Set down each entry exactly; omit images.

--- Extracted data ---

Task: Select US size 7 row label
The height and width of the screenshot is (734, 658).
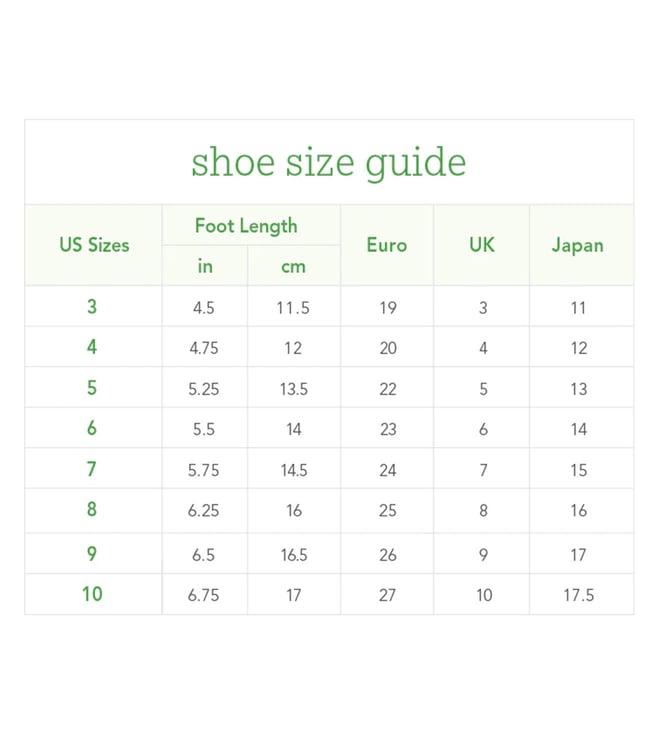Action: click(92, 469)
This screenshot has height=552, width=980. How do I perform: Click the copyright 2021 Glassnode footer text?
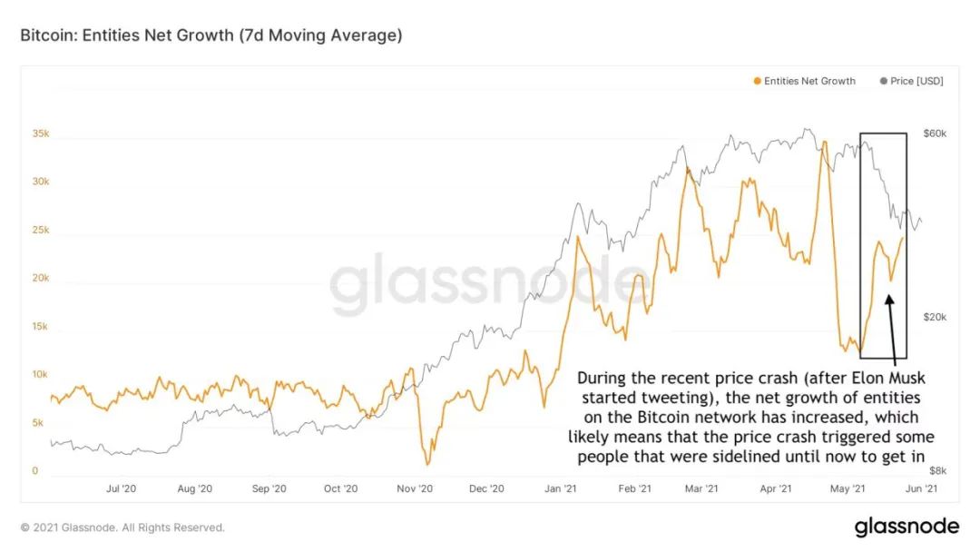click(123, 527)
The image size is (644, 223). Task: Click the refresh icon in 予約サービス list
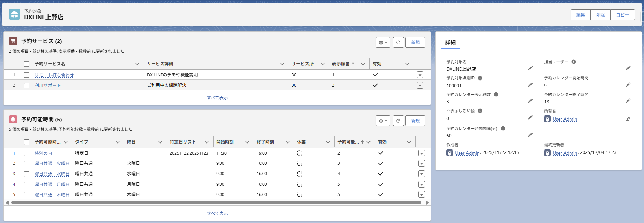pos(398,42)
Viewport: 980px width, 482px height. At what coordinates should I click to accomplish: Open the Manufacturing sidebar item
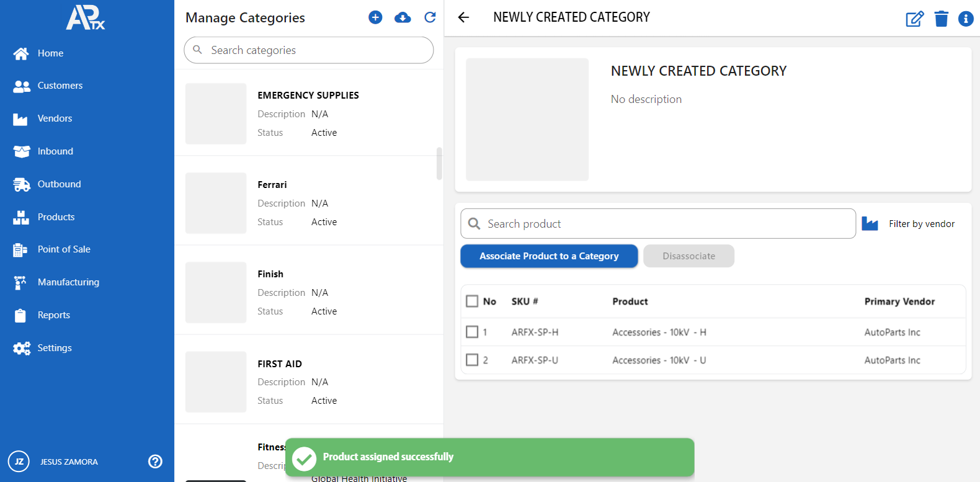[68, 282]
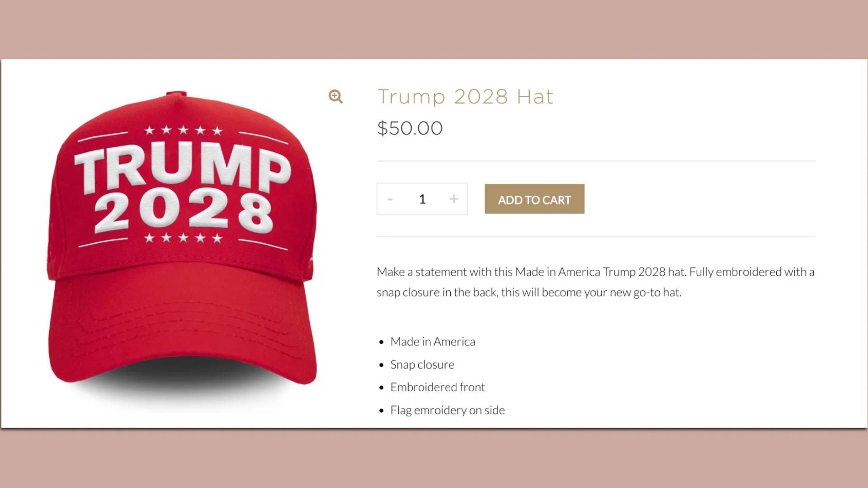Click the $50.00 price text
The height and width of the screenshot is (488, 868).
tap(410, 128)
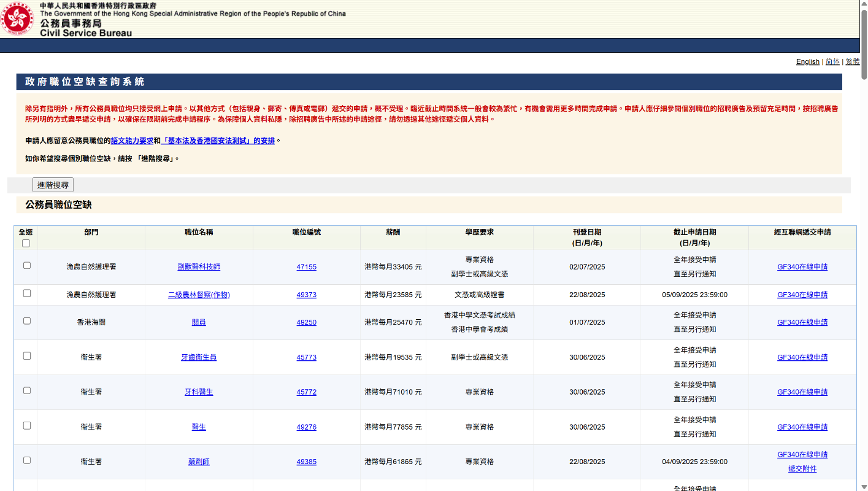The height and width of the screenshot is (491, 868).
Task: Open the 醫生 doctor job link
Action: coord(199,427)
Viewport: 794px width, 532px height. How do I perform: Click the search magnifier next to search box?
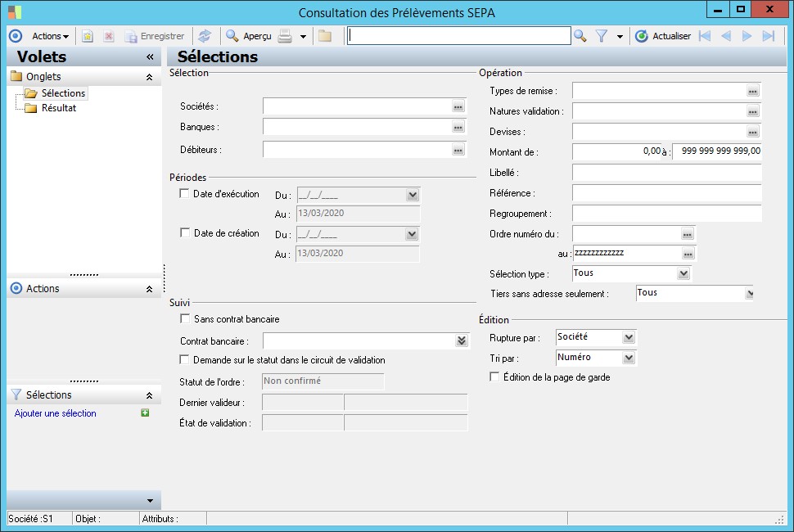click(580, 36)
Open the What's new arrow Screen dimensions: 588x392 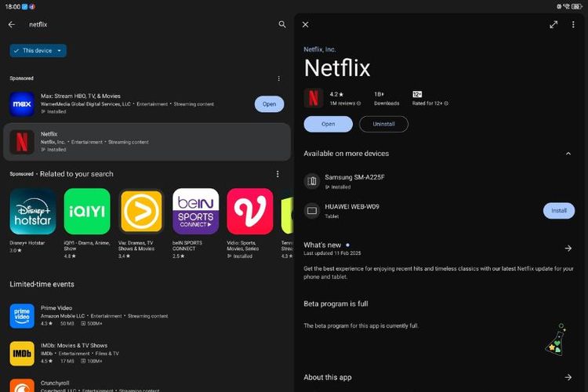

---

* Solution for this exercise *
Task: Select US size 7 row label
The height and width of the screenshot is (734, 658).
Action: click(92, 469)
This screenshot has height=552, width=980. How do I perform: Click the copyright 2021 Glassnode footer text?
click(123, 527)
The image size is (644, 223). Task: Click the refresh icon in 予約サービス list
pos(398,42)
Viewport: 980px width, 482px height. At what coordinates should I click to accomplish: Open the Manufacturing sidebar item
[68, 282]
Click the $50.00 price text
The height and width of the screenshot is (488, 868).
tap(410, 128)
The height and width of the screenshot is (491, 868).
Task: Open the 醫生 doctor job link
Action: coord(199,427)
Viewport: 794px width, 532px height. How do I perform: Click the search magnifier next to search box?
click(580, 36)
Open the What's new arrow Screen dimensions: 588x392 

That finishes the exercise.